I too am a novice gooper. I bought Vitale's book several years ago. However, I have been encouraged by Mr. Hall's work but hadn't jumped in until the Ferrari 250 extended front project. I had to have one of those so I have been practicing. I am considering an "immitation" type thread were we can all display our goop projects.


----------



## HadaSlot (Oct 22, 2007)

Having gotten stuck with the goop idea myself I thought I would try my hand or should I say experiment with it. Take one tyco superbird 1st series and created goop from the twigs from a model kit. Seems to work ok but it is now painted again as it once was. This time baby blue instead of the RW&B. Not perfect but lots better than the smashed vrrsion that I had.


----------



## 60chevyjim (Feb 21, 2008)

great goop info , thanks adiaz !! i learned somthing today !!


----------



## 60chevyjim (Feb 21, 2008)

beautifull work bill !!! they look great


----------



## adiaz (Nov 26, 2012)

Bill Hall said:


> 3 stage buff. Body is T-jet. Filler is AFX. The blend is across the roof including the A&B pillars.
> 
> 
> 
> Shown above, all repairs are completely fused allowing color sanding and buffing to an original finish. Parent and donor are one. Fusion and adhesion are two different things..


 Bill what do you use for a final buff?

Jewlers Rouge and buffing wheel?
Thank! Nice work!!


----------



## Bill Hall (Jan 6, 2007)

Automotive compounds...3M coarse....3M medium...Megwyers #9 scratch and swirl remover. 

The trick is an initial coarse buffing before leaving 1200 or 1500 wet. It WILL highlight all missed nicks and scratches. Then you can make any obvious corrections and re-buff in coarse.

Additionally, the model should be thoroughly cleansed of any traces of the previous stage. I also use three different buffing wheels. One for each stage, so that no contamination passes into the next stage. This eliminates the hazing or clouding that diffuses light. The end result of which robs your depth and luster.


----------



## Davidpaul (Jan 10, 2013)

Having gotten trapped with the good concept myself I believed I would try my side or should I say research with it. Take one tyco superbird 1st sequence and designed goop from the branches from a design kit. Seems to perform ok but it is now coloured again as it once was. Now light red instead of the RW&B. Not ideal but plenty better than the broke vrrsion that I had. . . . . . . . . . .

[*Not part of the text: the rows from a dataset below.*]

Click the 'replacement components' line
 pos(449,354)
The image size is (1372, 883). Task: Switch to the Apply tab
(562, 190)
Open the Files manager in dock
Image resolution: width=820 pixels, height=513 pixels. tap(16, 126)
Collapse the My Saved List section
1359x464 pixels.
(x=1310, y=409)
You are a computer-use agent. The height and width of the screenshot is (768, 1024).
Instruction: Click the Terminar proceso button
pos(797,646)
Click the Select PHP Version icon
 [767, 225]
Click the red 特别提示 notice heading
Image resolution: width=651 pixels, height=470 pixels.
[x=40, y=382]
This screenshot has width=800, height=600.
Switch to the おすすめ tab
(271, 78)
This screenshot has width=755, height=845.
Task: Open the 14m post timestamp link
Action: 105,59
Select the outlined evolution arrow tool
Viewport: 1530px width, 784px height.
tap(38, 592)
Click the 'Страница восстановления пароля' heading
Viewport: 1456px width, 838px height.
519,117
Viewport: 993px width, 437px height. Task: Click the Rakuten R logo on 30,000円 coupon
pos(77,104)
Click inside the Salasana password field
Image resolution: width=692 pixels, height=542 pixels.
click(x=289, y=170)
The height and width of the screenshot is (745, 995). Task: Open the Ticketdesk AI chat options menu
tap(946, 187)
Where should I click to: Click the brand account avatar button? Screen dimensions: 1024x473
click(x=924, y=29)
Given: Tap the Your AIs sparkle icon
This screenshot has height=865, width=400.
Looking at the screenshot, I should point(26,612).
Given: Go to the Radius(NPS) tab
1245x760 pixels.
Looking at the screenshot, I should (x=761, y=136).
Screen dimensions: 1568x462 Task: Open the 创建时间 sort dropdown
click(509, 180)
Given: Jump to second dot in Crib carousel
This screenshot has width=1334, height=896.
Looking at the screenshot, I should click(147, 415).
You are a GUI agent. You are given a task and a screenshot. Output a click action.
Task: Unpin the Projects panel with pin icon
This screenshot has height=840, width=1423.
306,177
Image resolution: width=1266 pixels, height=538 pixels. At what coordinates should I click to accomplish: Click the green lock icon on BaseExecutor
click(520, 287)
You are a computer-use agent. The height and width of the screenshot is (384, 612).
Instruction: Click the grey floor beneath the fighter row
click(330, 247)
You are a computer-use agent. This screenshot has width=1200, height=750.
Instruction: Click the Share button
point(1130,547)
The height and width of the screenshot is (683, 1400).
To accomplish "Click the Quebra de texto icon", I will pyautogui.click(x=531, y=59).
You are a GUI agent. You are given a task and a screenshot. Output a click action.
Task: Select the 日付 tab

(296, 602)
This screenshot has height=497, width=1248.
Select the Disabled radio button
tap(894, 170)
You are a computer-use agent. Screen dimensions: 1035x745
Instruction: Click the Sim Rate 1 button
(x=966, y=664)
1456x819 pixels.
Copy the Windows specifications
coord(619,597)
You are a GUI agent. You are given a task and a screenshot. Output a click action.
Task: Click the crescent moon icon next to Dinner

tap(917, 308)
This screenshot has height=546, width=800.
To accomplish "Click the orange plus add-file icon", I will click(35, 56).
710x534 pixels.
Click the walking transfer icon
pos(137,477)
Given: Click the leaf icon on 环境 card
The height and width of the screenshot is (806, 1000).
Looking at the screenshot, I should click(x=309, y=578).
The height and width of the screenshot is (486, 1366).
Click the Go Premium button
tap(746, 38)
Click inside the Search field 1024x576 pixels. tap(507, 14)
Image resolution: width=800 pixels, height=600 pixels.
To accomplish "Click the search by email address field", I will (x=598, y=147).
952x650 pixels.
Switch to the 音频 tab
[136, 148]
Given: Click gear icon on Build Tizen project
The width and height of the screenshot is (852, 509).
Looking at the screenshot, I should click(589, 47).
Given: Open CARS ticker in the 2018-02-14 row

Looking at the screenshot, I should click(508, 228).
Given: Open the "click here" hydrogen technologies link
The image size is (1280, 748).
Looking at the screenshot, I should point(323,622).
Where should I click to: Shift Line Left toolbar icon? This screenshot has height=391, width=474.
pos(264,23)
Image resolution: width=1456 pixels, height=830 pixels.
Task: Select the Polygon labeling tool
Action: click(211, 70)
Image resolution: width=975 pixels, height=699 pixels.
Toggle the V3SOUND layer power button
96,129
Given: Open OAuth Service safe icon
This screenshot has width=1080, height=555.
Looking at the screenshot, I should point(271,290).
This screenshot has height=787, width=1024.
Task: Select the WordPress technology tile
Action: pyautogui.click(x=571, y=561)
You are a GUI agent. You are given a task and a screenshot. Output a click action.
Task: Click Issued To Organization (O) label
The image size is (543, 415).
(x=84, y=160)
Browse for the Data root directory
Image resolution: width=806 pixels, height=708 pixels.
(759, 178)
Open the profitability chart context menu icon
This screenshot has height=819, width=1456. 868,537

cheap car hire surfers paradise


----------



## slotcarman12078 (Oct 3, 2008)

You fskipped two very important things here, Bill. The speed you buff at, and the buffing wheel itself. What you use makes the difference between making it shiny and burning a hole in the car (found this out the hard way). Also, do you get the buffer wet before applying the compounds?


----------



## Bill Hall (Jan 6, 2007)

*The Gauntlet*

Naw Joe, the reality is that I skipped lots....and intend to continue to do so. :tongue: (Part of my New Years resolutions.)

He asked "what" I use....not specifically "how" I use it. Therefore I chose to highlight "what" makes the difference in the finished product. 

In case ya havent noticed, I am not a search engine.  Although I am working on an index of pertinent links, so we can expedite the whole "initial Q&A" dealio. :thumbsup:

Bottom line? I still consider actually reading the thread to be...uh.....er..... the required 101 reading. If they survive; THEN we can pound the nuances of the sub-systems of the entire process into a tasty horsey burger.


----------



## slotcarman12078 (Oct 3, 2008)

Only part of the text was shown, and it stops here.